▸ PROBLEMS TO WORK ON:
1 – Answer the following from the blog posts:
(a) Under what name will the author blog from the new year?
(b) What served as the stumps in the garden cricket game?
(c) According to the poem, what did the sky do?
2 – Reproduce the passage of the blog posts starting with "Saturday, 29 December" and going on through "of my blog.".

Saturday, 29 December 2012

Mission Accomplished

We now find ourselves in those weird inbetween days between Christmas and New Year, when you're not sure whether to rest and recuperate or to continue celebrating for the whole period. In a similar way I have been between blogs.
From the new year I will be blogging here James Bessant Writing and as such this will be the last post in this blog. You would be forgiven for thinking that I had forgotten about it anyway, but  other things have come into the way since the wedding. Namely continued landlord problems, but more happily the news that next Spring I will become a father...scary! But also exciting.
So why is this post titled so? Well, the clue is in the title of my blog.

 The photos above were taken the day after the wedding, of my new wife and some of her family playing cricket in the garden. Admittedly all we had was a tennis ball and plank of wood, and a tree for the stumps, but all the same, here is proof that I have managed to teach the swedes cricket! See you on the new blog...

Tuesday, 31 July 2012

Sunday Morning; Woke Up Married

The deed is done
The vows are read
The knot is tied
Made the marriage bed.

The sky stayed clear
The rain came not
The photos taken
The nerves forgot.

The food was ate
The wine was poured
The speeches read
And none were bored.

The couple danced
And cut the cake
They kept in step
Without mistake.

As the sun fell down
On the start of their life
A new beginning
Husband & wife.

▸ RECORDED INFORMATION:
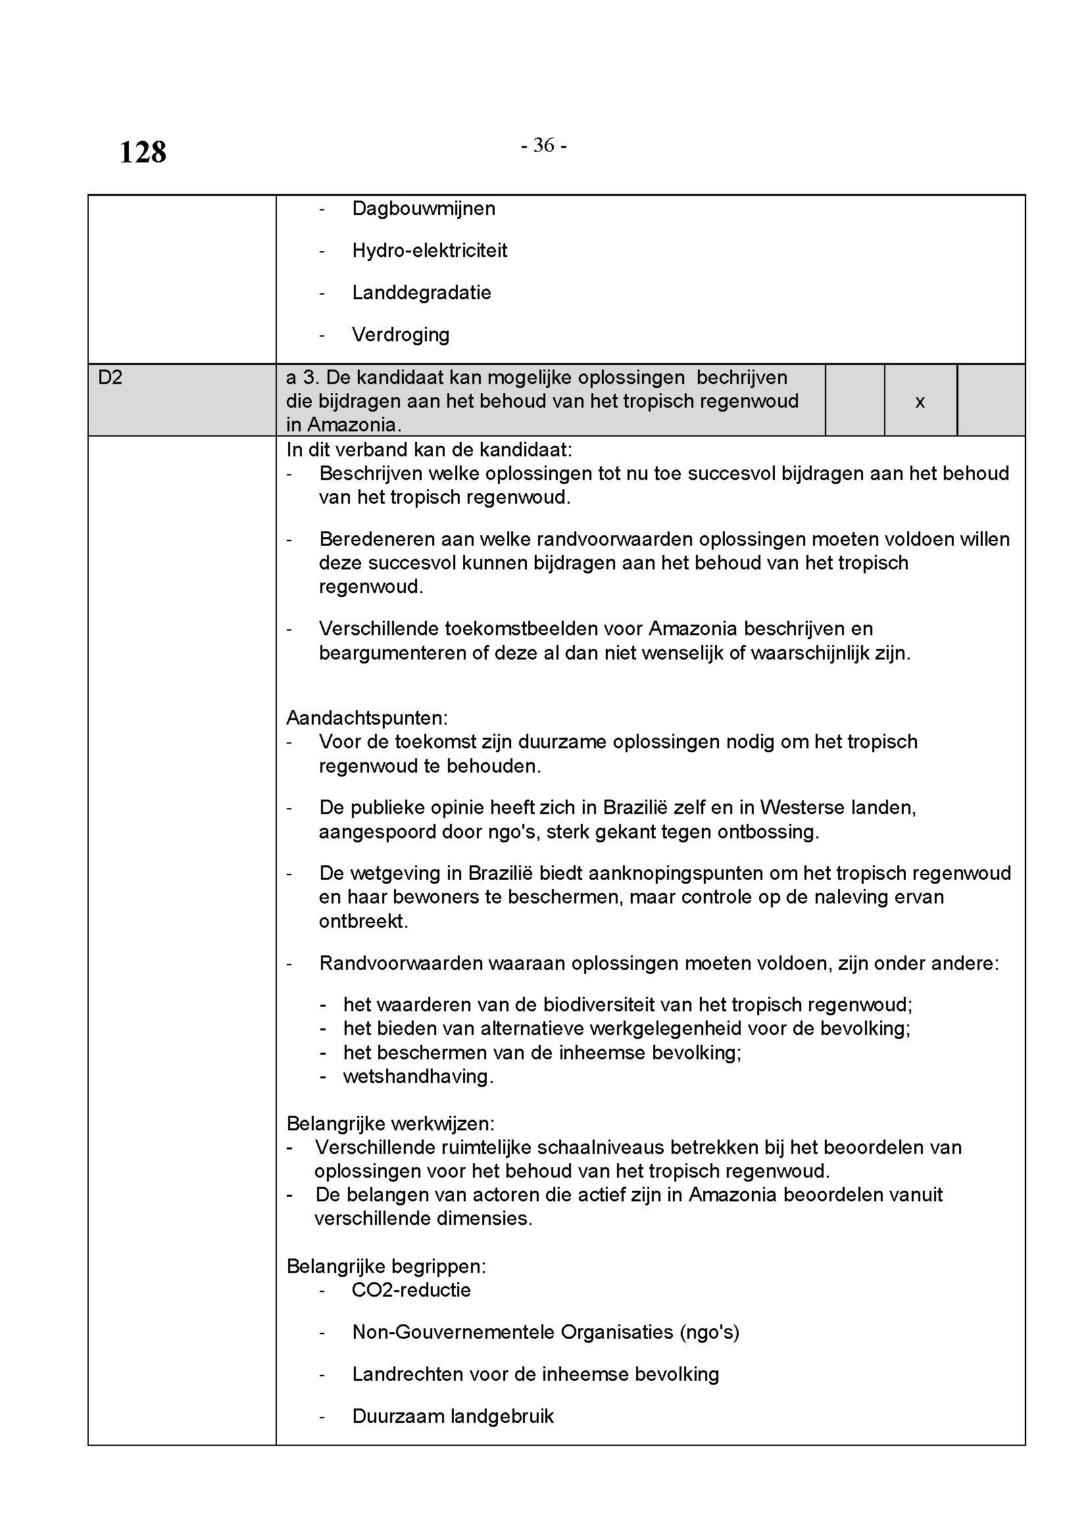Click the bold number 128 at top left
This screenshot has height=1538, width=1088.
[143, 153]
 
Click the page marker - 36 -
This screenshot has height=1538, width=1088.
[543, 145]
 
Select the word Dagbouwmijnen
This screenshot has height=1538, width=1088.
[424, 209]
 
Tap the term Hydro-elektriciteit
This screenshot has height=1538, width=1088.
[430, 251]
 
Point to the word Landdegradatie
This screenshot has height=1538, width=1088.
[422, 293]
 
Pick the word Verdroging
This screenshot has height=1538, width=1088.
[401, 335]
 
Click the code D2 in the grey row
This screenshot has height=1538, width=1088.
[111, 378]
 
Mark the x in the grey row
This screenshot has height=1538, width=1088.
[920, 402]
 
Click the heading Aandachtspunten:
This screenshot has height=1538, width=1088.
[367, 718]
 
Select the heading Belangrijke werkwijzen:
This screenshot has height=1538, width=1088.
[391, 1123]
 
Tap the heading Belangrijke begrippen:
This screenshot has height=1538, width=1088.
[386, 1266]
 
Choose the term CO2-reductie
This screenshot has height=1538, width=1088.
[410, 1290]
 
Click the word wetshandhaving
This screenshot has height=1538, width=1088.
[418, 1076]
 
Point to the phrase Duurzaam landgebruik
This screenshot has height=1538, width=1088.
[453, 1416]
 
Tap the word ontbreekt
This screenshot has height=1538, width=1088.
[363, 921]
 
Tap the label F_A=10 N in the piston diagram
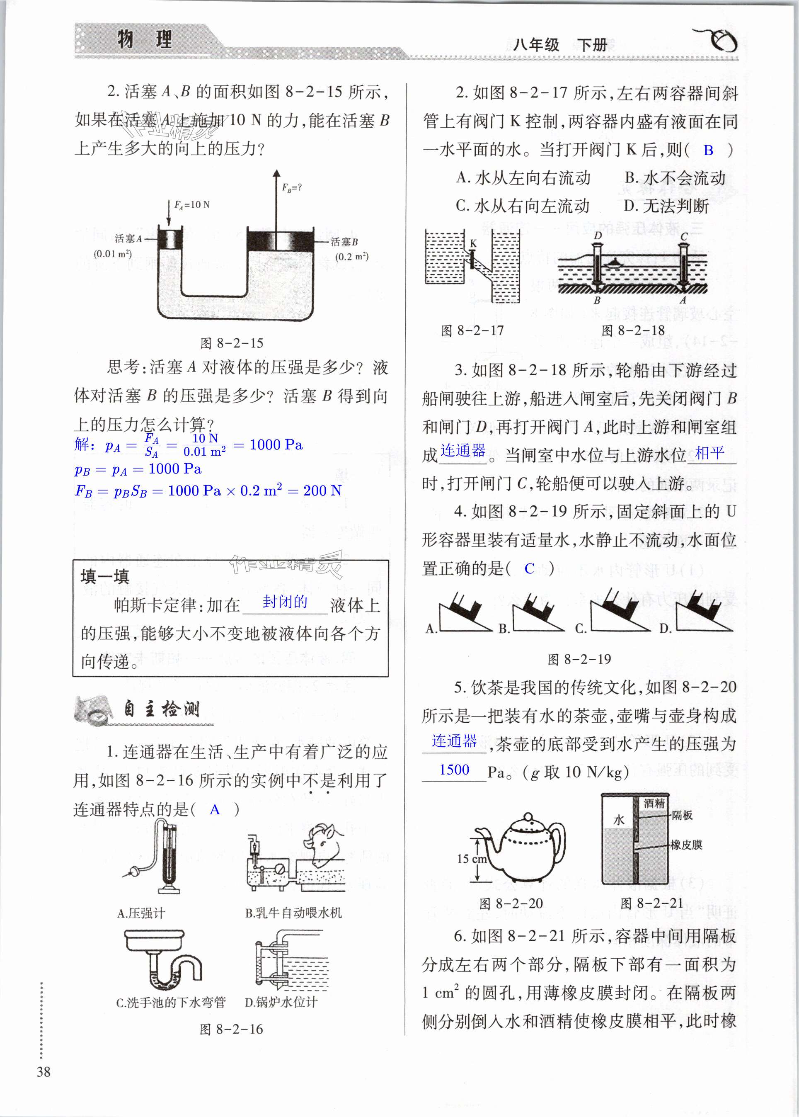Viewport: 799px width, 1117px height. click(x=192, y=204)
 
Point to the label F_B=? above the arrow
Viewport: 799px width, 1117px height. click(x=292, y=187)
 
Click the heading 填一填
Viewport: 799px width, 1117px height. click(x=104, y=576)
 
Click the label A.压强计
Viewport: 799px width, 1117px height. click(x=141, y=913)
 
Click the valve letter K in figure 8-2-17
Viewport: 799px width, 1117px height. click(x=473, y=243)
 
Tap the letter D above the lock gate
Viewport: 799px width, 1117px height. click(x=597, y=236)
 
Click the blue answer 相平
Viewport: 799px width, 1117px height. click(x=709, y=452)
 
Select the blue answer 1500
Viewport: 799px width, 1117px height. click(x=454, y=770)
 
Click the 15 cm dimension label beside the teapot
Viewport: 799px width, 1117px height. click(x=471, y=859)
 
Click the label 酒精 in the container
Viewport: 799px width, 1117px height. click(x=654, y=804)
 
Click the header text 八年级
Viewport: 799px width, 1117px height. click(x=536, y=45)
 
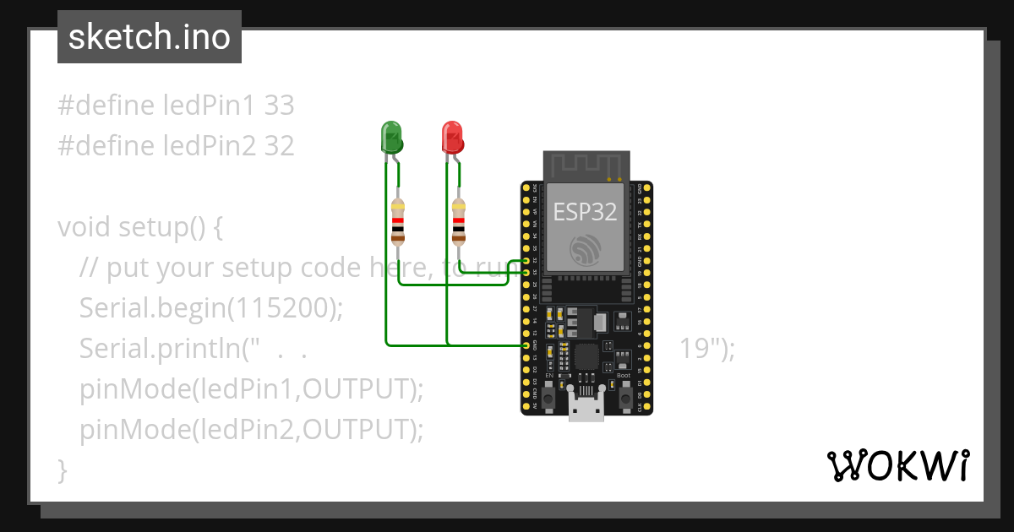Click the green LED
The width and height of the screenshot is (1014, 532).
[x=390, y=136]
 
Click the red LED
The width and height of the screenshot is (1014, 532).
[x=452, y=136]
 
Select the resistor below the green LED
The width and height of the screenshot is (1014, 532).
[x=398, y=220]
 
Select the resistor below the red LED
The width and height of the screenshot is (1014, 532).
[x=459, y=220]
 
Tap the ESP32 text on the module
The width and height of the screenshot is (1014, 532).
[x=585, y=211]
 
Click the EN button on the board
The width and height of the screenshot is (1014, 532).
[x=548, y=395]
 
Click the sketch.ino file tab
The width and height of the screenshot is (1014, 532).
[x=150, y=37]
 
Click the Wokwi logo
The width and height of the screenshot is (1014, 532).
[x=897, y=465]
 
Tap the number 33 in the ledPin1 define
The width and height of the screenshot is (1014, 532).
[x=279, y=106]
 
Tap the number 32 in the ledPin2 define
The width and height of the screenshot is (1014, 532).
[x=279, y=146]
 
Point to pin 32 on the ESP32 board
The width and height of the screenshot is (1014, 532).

▸ THE RESPONSES:
1 –
(a) James Bessant Writing
(b) A tree
(c) It stayed clear.

2 –
Saturday, 29 December 2012

Mission Accomplished

We now find ourselves in those weird inbetween days between Christmas and New Year, when you're not sure whether to rest and recuperate or to continue celebrating for the whole period. In a similar way I have been between blogs.
From the new year I will be blogging here James Bessant Writing and as such this will be the last post in this blog. You would be forgiven for thinking that I had forgotten about it anyway, but  other things have come into the way since the wedding. Namely continued landlord problems, but more happily the news that next Spring I will become a father...scary! But also exciting.
So why is this post titled so? Well, the clue is in the title of my blog.